As Rabbi Hillel Bernstein, rabbi of the Milnerton Hebrew Congregation and a born-and-bred Capetonian, explains Rabbi Maizels’ tremendous influence on his and his family’s own Yiddishket: “Rabbi Maizels was the rock and anchor of Cape Town Jewry. He took responsibility for so much here, and still always had time for people and a kind word and a joke to say to everyone. He inspired others by who he and his family were. My family’s connection to Yiddishkeit is because of the role models that the whole Maizels family were.”

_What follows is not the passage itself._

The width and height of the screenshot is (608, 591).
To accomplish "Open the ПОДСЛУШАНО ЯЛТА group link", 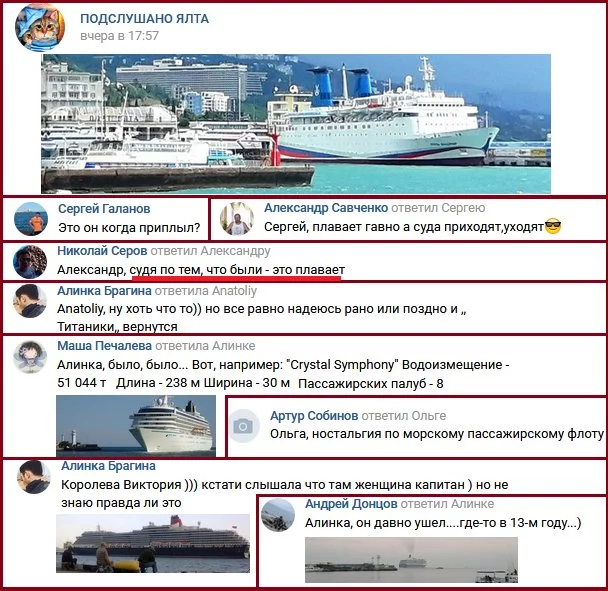I will pos(144,19).
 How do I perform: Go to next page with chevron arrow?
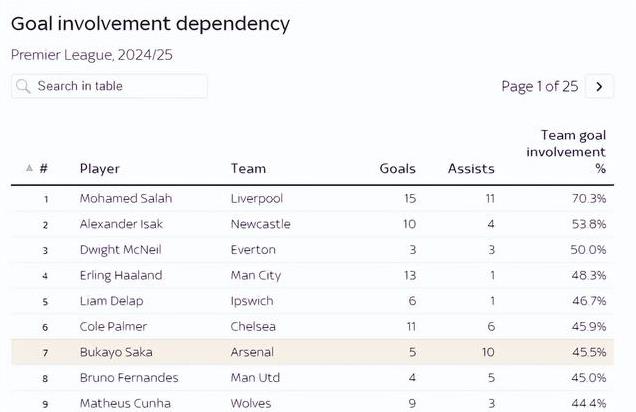[599, 86]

The Family Behind the Great Man

And, to be sure, when talking about Rabbi Maizels, it’s impossible not to talk about his Rebbetzin, Esther, and their four children as well. It’s clearly not always easy to have your father and husband effectively belonging to an entire community – all the more so when you consider Rabbi Maizels’ well-documented, unwavering dedication to the community – but the Maizels seemed to make it work. More than work, really.

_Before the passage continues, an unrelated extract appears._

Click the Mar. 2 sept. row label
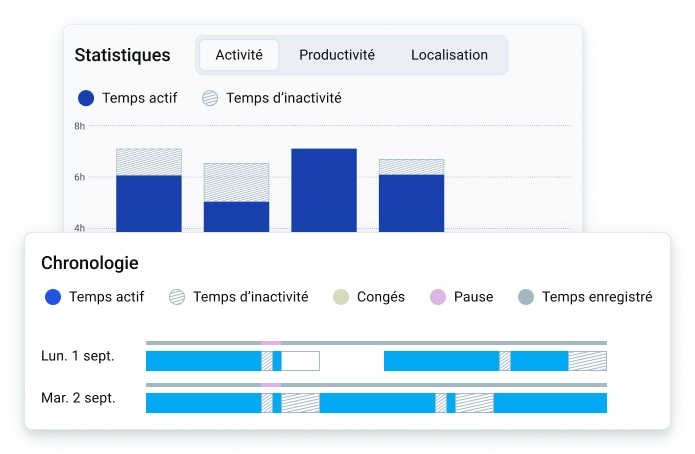695x454 pixels. tap(78, 398)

Rebbetzin Maizels makes it clear that at the heart of this was that the couple always saw themselves as partners in this crucially important work, sharing the same vision, while at the same time ensuring that there was always an “anchor” at home so that, when he was away, she would be sure to spend as much time at home as her teaching and community work would allow, while he would do the same when she went back to New York to visit her father.

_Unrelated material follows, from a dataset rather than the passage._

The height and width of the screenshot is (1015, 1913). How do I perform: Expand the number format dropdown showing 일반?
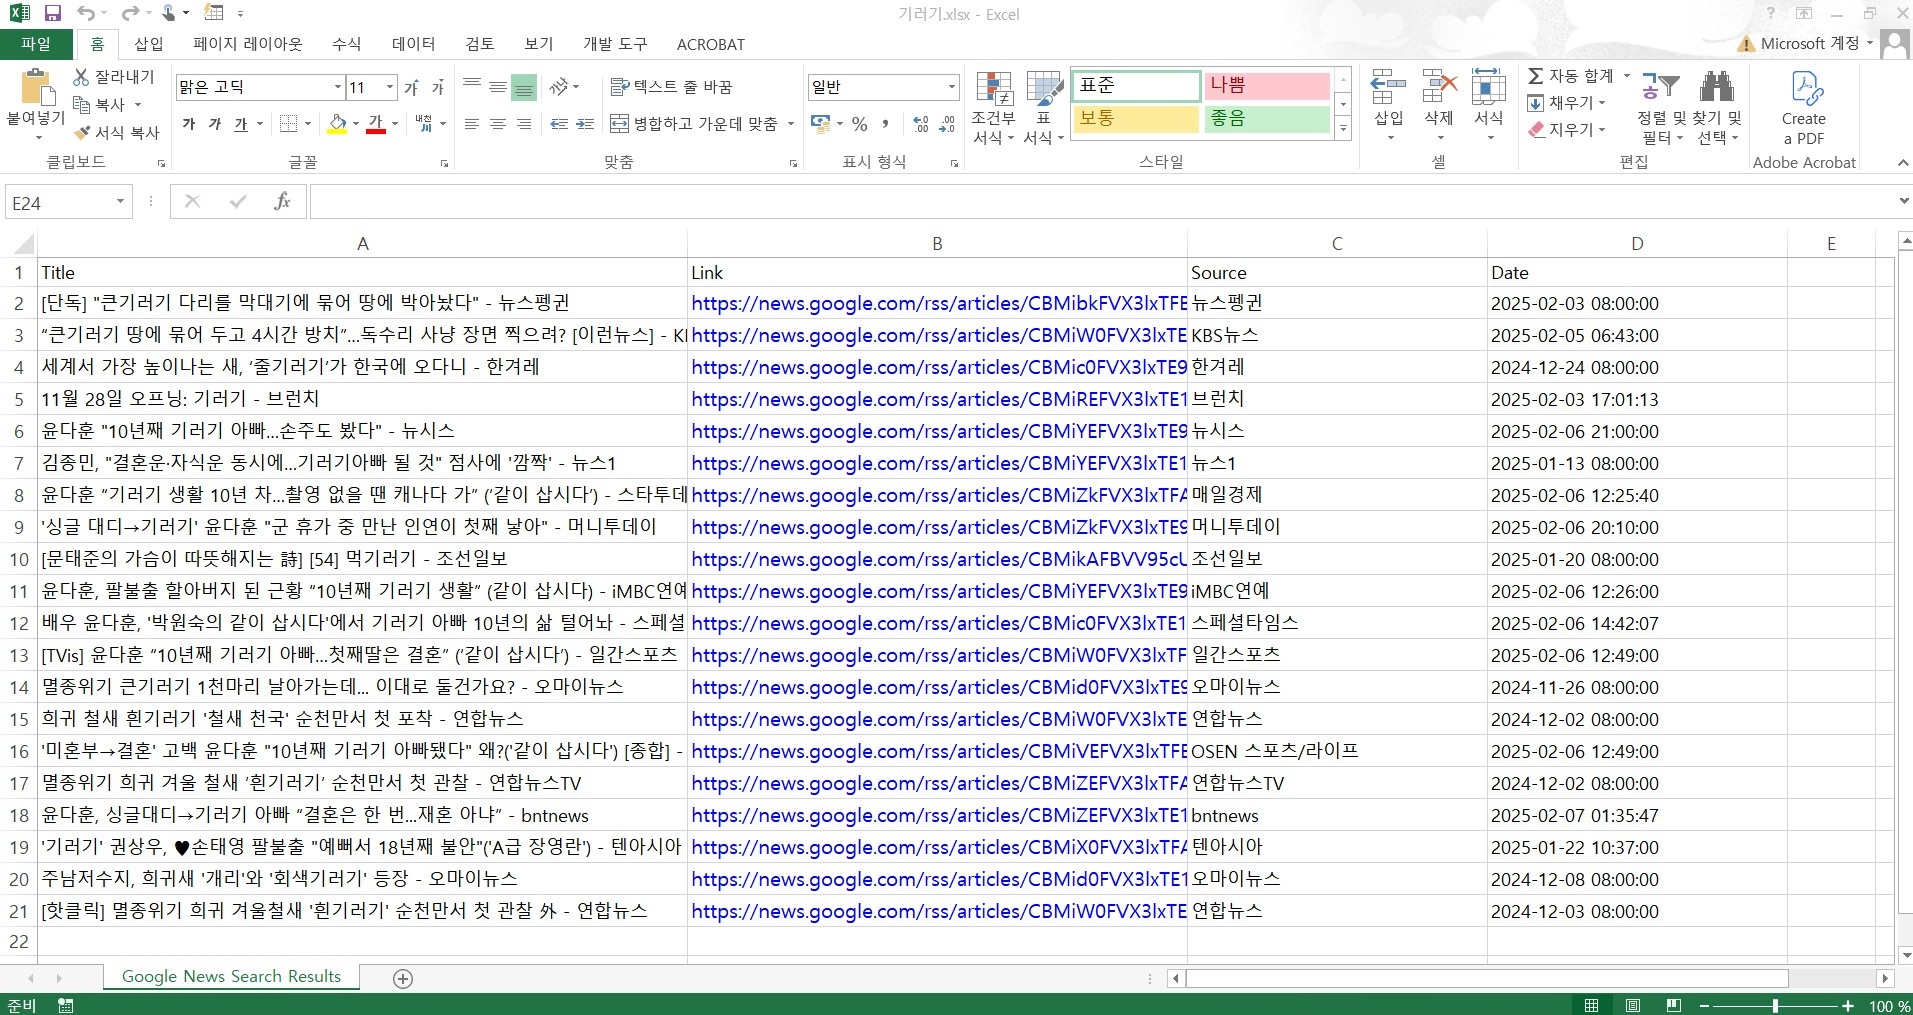952,87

Listening to the children speak at their father’s funeral in Ariel, Israel, it became immediately apparent in their beautiful and surprisingly funny hespedim (apparently, Rabbi Maizels’ well-known sense of humour is genetic) that not only was there no shortage of love between parents and children, the children were clearly brought up to emulate all the many virtues that made their parents not just respected but beloved figures in their community.

All four of the Maizels children now live in Israel. All are “frum”, but, more than anything, the impression that you get from listening to them talk about their father is that, above all, it was the incredible grace, kindness, and love that he showed for them, for those who visited their house, and for really anyone with whom Rabbi Maizels came in contact, that made them who they are today. In her hesped, Yael strongly emphasised the one value that stood above all others in the Maizels house: Derech Eretz Kadmah L’Torah – common decency proceeds Torah.

It’s a Talmudic concept that is, sadly, all too easily forgotten, but there can be no greater tribute to Rabbi Desmond Maizels than to say that not only did he remember this pillar of Jewish morality, not only did he teach it to his children, he very clearly lived it in his entirety.

May even those of us who weren’t fortunate enough to meet him continue to learn from his example.